La giunta regionale umbra, a guida Lega, ha vietato l'utilizzo della pillola abortiva RU486 in day hospital e con terapia domiciliare. Le donne che vorranno farvi ricorso dovranno essere ricoverate tre giorni: una decisione gravissima, irrazionale e irrispettosa.
Il primo pensiero va alle donne. La decisione di abortire non è mai - e sottolineo MAI - una decisione presa con leggerezza, non è mai indolore. Abortire con ostacoli, poi, diventa una vera a propria tortura.
Se, come afferma la governatrice Tesei, gli ospedali umbri non sono gravati dall'emergenza Covid, allora sarà più semplice dare assistenza domiciliare alle donne che decidono di abortire, evitando inutili degenze che oggi - ne abbiamo prova - rappresentano un rischio concreto.
Ma questa decisione non ha nulla di razionale e non c'entra con la sicurezza delle donne, è l'ennesima picconata alla legge 194 che ha depenalizzato e dato regole all'aborto. Prima del 1978 procurarsi, praticare e istigare all'aborto erano considerati reati puniti con il carcere.

━━━━━━━━━━━━━━━━

**COSA FARE**
Copia parola per parola il brano del testo fornito che va da "Se, come afferma" fino a "un rischio concreto." compreso. Usa soltanto il testo fornito qui sopra.

**ELENCO VOCI**
━━━━━━━━━━━━━━━━

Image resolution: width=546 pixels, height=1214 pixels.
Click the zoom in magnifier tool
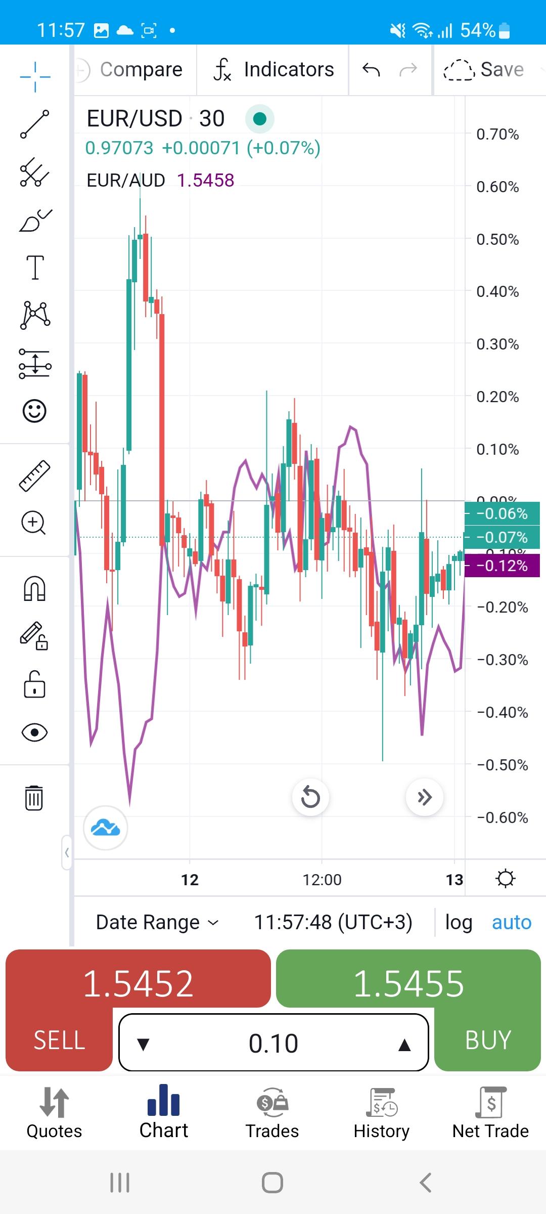(34, 523)
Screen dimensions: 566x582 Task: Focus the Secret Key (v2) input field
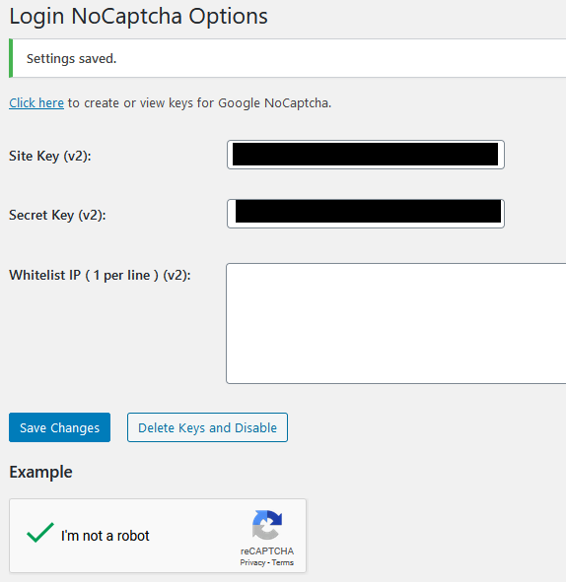[x=366, y=214]
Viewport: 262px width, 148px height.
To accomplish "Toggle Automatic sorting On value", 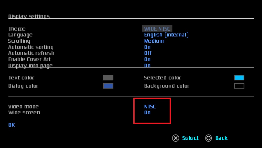I will 147,47.
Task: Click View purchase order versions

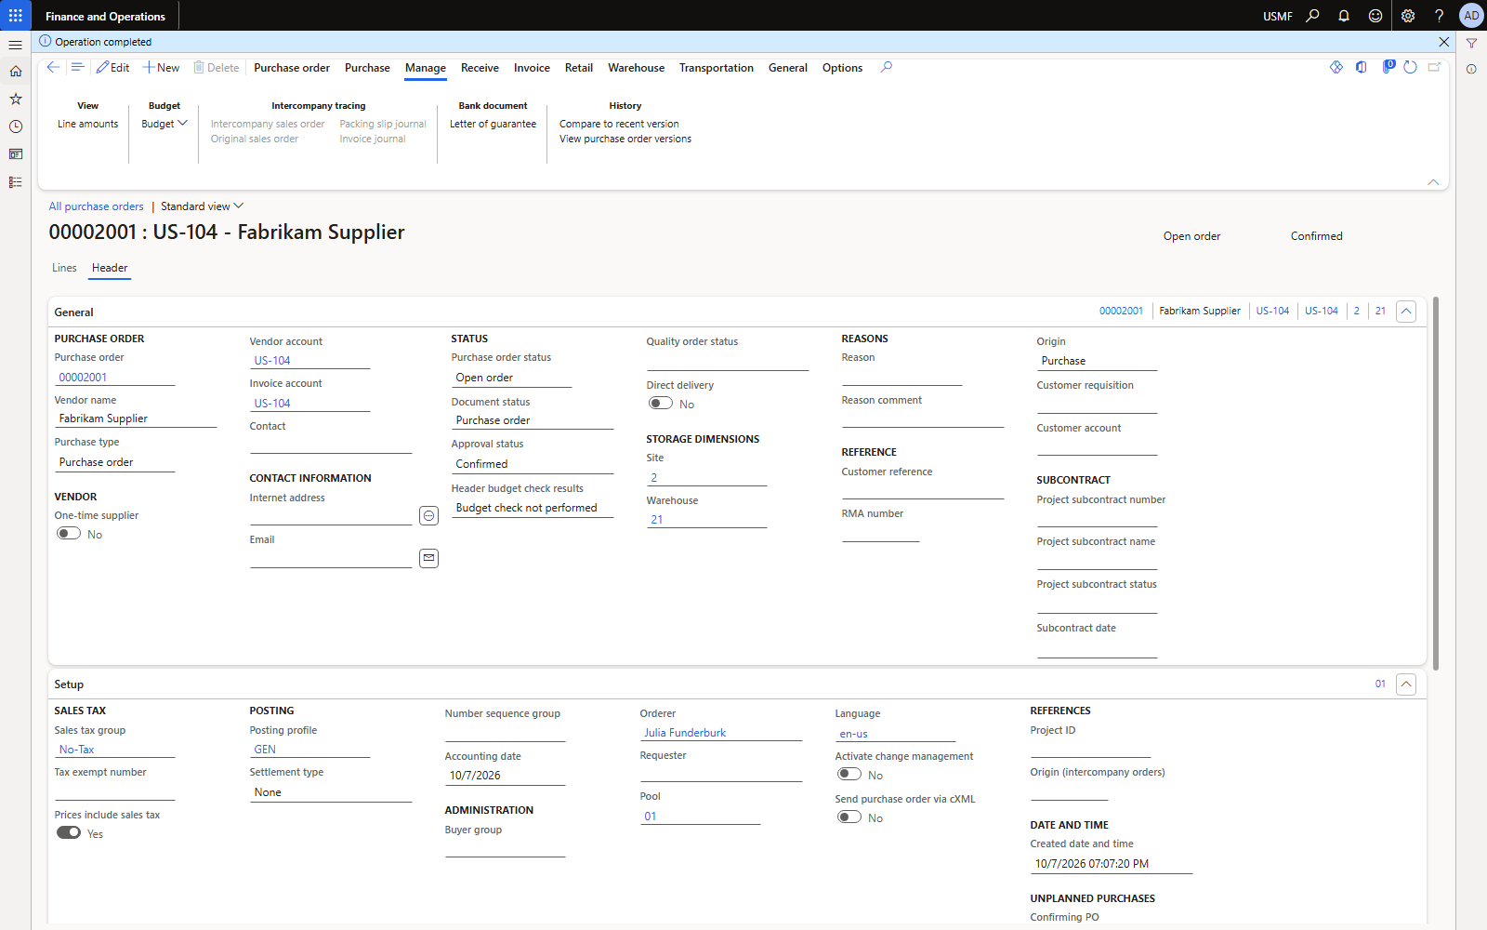Action: pos(625,139)
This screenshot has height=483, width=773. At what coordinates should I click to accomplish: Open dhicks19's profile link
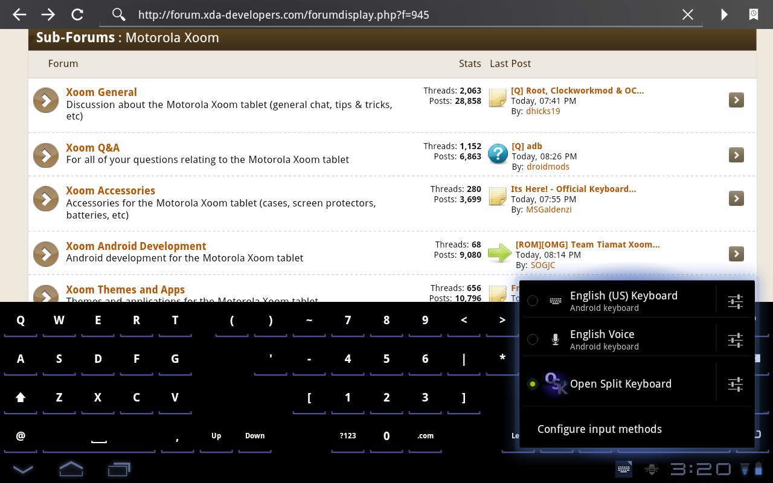[542, 111]
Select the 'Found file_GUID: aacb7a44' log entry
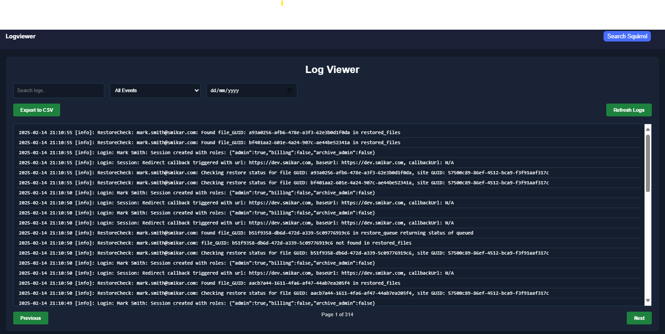This screenshot has width=665, height=334. [x=210, y=283]

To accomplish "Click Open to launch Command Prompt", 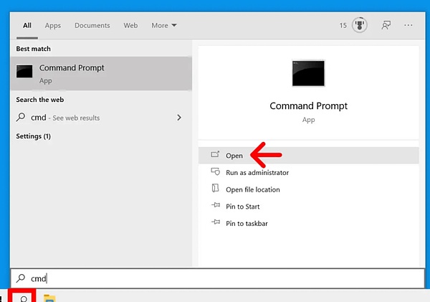I will [x=234, y=156].
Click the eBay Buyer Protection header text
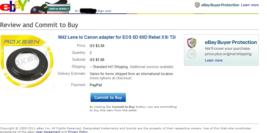 (220, 5)
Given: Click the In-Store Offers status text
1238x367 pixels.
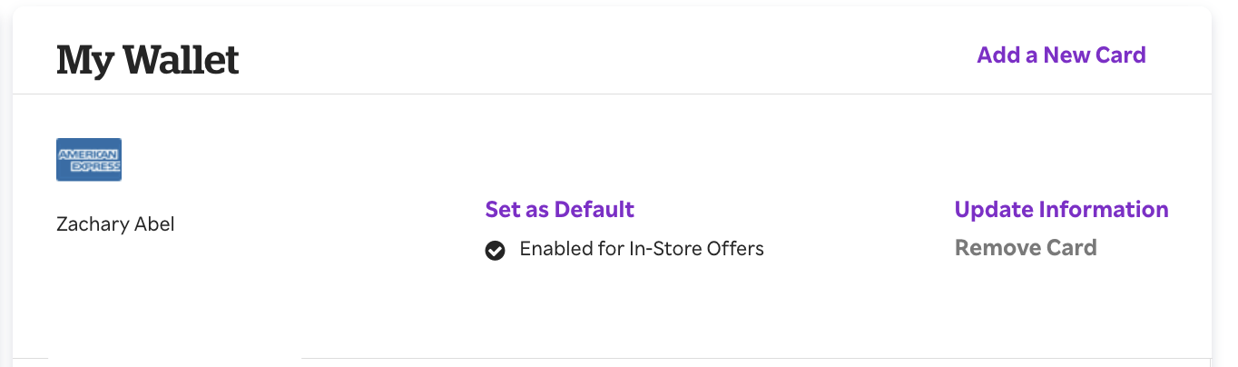Looking at the screenshot, I should pyautogui.click(x=642, y=249).
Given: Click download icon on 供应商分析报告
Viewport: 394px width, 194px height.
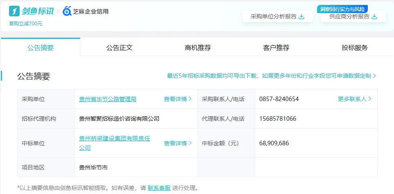Looking at the screenshot, I should [374, 17].
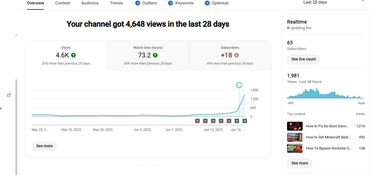
Task: Click the green up arrow next to Watch time
Action: (155, 55)
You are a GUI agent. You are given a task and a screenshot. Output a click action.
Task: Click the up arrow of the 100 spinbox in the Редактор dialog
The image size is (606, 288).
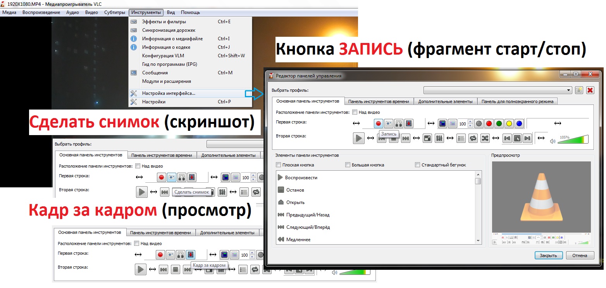click(470, 122)
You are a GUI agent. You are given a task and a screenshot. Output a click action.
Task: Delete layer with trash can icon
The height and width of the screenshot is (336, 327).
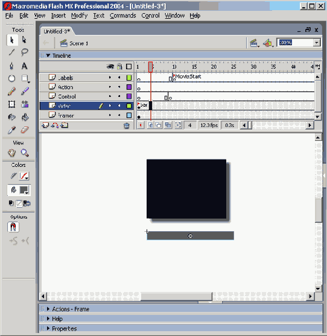point(127,126)
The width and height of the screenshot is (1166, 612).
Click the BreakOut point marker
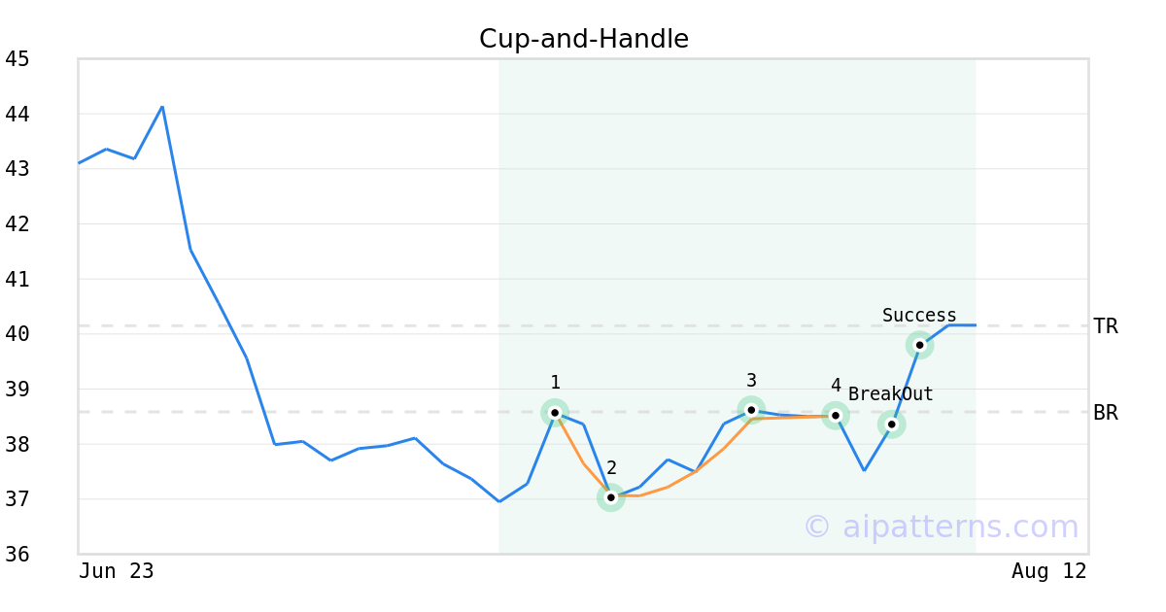pyautogui.click(x=892, y=425)
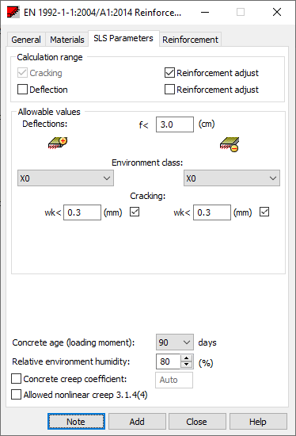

━━━━━━━━━━━━━━━━

**ESERCIZIO SVOLTO**
Se, come afferma la governatrice Tesei, gli ospedali umbri non sono gravati dall'emergenza Covid, allora sarà più semplice dare assistenza domiciliare alle donne che decidono di abortire, evitando inutili degenze che oggi - ne abbiamo prova - rappresentano un rischio concreto.